Problem to solve: In this exercise, copy exactly the lines from the one that contains "Task: Click the" through the end of the entries below; pictures are not copied.
Given data below:
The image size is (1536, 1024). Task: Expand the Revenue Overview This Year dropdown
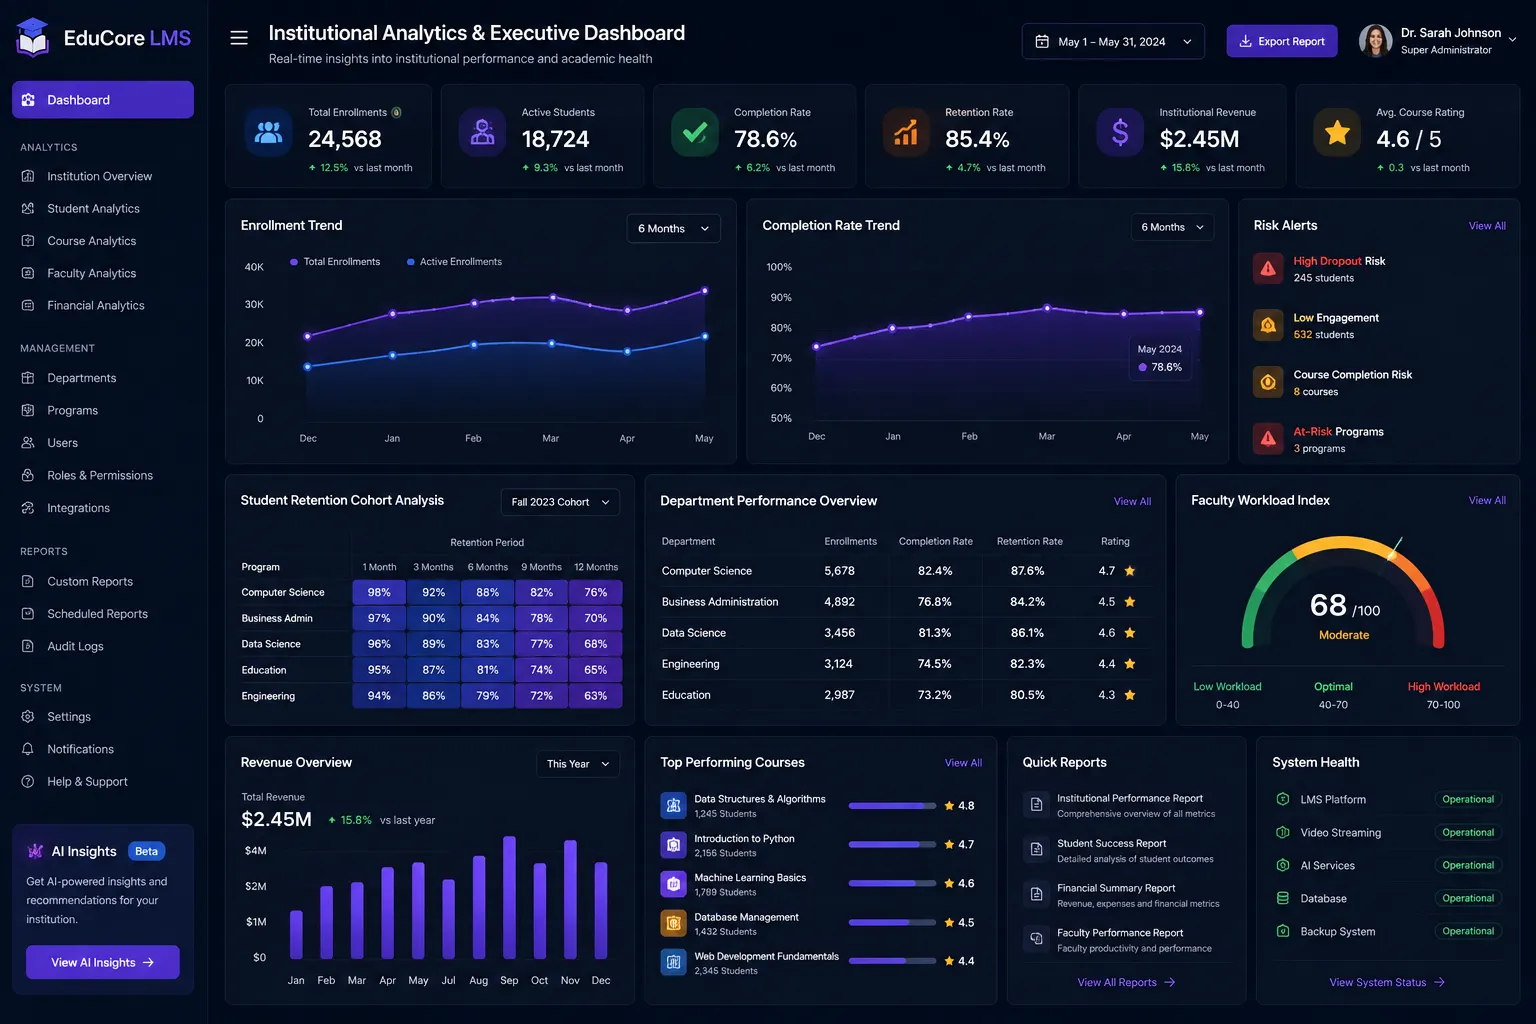(578, 764)
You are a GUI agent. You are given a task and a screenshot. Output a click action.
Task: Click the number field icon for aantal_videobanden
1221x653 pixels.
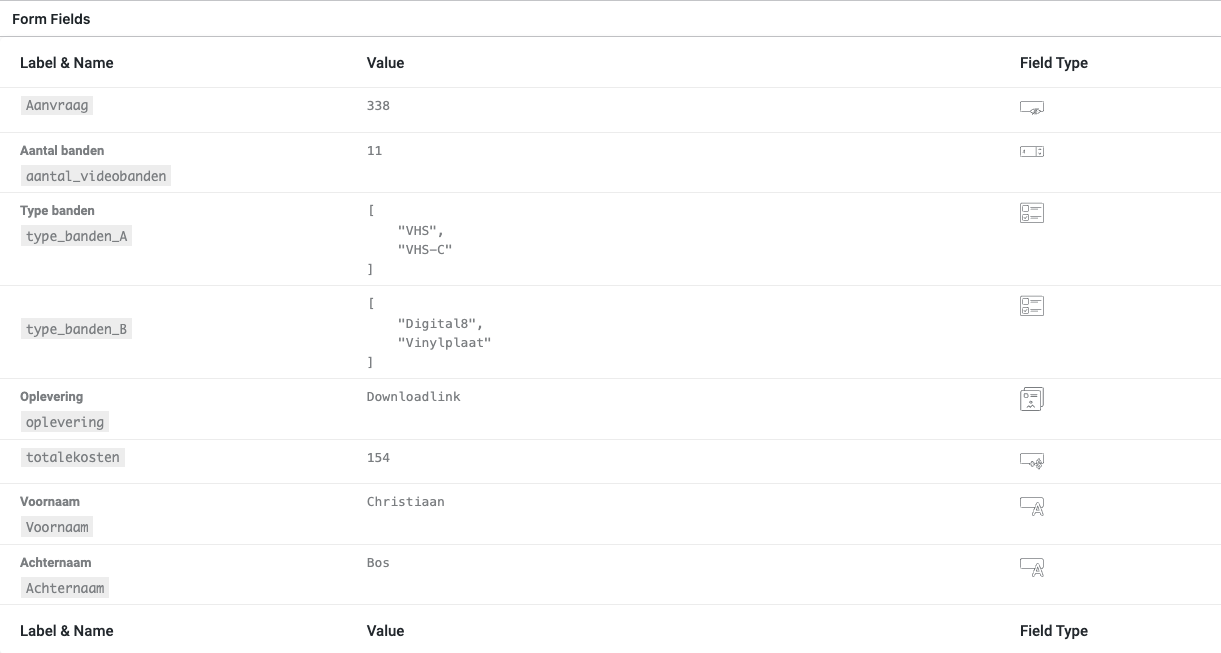1032,151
End of Given data.
Solution to the exercise:
Task: Click the number field icon for aantal_videobanden
1221x653 pixels.
1032,151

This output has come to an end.